Overwhelming Israeli victory

 

And what for? For nothing. After all, there is no arguing that Israel scored an overwhelming and unpredictable win in the second Intifada. Hundreds of articles written in its midst warned Israel’s leadership against attempting to fight terror by force, because the failure is guaranteed: The regular army of a democratic state would never defeat terror-resistance-guerilla groups that operate within oppressed civilians like fish in water. This is what we learned from Cuban genius Che Guevara and Vietnamese genius Ho Chi Minh.

 

In the absence of any other choice, Israel ignored the strategic warnings. In an integrated move, which included assaults on urban terror headquarters, assassinations of the most senior terror leaders, and the extensive deployment of human and technological intelligence means, Israel defeated its enemies. The unbelievable happened – and was repressed after it happened, particularly after Ariel Sharon’s hospitalization.

 

The world continues to pour aid money into the Palestinian Authority in the hopes that money will buy an agreement. Most Palestinians voted in favor of yet another destructive “ongoing revolution” introduced by Hamas.

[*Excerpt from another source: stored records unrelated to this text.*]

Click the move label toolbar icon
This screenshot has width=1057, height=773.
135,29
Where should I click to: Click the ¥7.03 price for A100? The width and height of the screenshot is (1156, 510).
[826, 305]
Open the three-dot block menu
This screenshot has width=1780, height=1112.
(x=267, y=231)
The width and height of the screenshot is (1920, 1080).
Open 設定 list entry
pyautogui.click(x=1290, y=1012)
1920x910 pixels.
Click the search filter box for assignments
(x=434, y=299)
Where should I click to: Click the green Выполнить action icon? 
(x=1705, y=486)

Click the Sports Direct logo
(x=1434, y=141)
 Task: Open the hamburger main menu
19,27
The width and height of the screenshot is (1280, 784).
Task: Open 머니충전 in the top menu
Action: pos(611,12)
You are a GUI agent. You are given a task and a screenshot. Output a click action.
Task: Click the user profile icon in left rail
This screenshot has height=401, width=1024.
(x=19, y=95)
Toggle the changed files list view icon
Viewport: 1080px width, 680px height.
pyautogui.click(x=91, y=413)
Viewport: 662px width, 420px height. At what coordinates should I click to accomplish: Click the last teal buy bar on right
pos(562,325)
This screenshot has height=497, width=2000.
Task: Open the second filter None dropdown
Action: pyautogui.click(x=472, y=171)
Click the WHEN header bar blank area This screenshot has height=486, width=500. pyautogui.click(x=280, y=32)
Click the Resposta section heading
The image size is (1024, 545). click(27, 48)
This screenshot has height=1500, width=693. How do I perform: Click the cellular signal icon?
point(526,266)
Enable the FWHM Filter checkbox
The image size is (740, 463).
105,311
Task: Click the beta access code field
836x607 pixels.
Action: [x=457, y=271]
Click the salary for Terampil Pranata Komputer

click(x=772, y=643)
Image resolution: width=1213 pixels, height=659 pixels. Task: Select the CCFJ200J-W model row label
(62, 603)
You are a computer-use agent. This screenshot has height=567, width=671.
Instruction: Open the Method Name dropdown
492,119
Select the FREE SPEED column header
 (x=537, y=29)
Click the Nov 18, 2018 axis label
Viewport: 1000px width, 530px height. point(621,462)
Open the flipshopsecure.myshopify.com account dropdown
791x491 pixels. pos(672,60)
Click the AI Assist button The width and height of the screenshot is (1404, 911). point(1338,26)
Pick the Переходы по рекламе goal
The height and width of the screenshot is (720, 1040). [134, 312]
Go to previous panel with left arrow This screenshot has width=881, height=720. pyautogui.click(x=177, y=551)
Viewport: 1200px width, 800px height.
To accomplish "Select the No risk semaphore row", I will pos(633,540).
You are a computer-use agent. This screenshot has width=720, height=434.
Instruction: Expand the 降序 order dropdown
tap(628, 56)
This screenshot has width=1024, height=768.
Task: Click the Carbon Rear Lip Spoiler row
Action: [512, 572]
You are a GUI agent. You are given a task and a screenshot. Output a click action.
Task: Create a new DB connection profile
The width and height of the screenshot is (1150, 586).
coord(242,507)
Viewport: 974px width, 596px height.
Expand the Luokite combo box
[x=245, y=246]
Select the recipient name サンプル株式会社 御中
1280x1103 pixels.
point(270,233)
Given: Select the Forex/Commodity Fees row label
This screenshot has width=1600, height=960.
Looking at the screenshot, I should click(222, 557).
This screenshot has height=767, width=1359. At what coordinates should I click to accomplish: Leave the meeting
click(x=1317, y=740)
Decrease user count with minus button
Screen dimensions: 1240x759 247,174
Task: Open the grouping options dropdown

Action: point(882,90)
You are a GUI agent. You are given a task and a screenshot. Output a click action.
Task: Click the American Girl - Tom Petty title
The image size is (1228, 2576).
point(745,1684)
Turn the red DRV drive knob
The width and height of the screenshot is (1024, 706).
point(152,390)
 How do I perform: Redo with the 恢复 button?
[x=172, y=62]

Tens of thousands of Israelis continued to settle in the West Bank and embitter the lives of the Palestinians, even though the IDF’s Intifada victory proved that settlements are a burden, not an asset.

 

Meanwhile, the false conviction that “a terror organization cannot be defeated” has paralyzed the Israeli government ever since Hamas came to power; at the end, we shall be forced to recognize the state of Hamastan, instead of Hamas recognizing us.

 

Did the Intifada ever happen, or was it just a bad dream?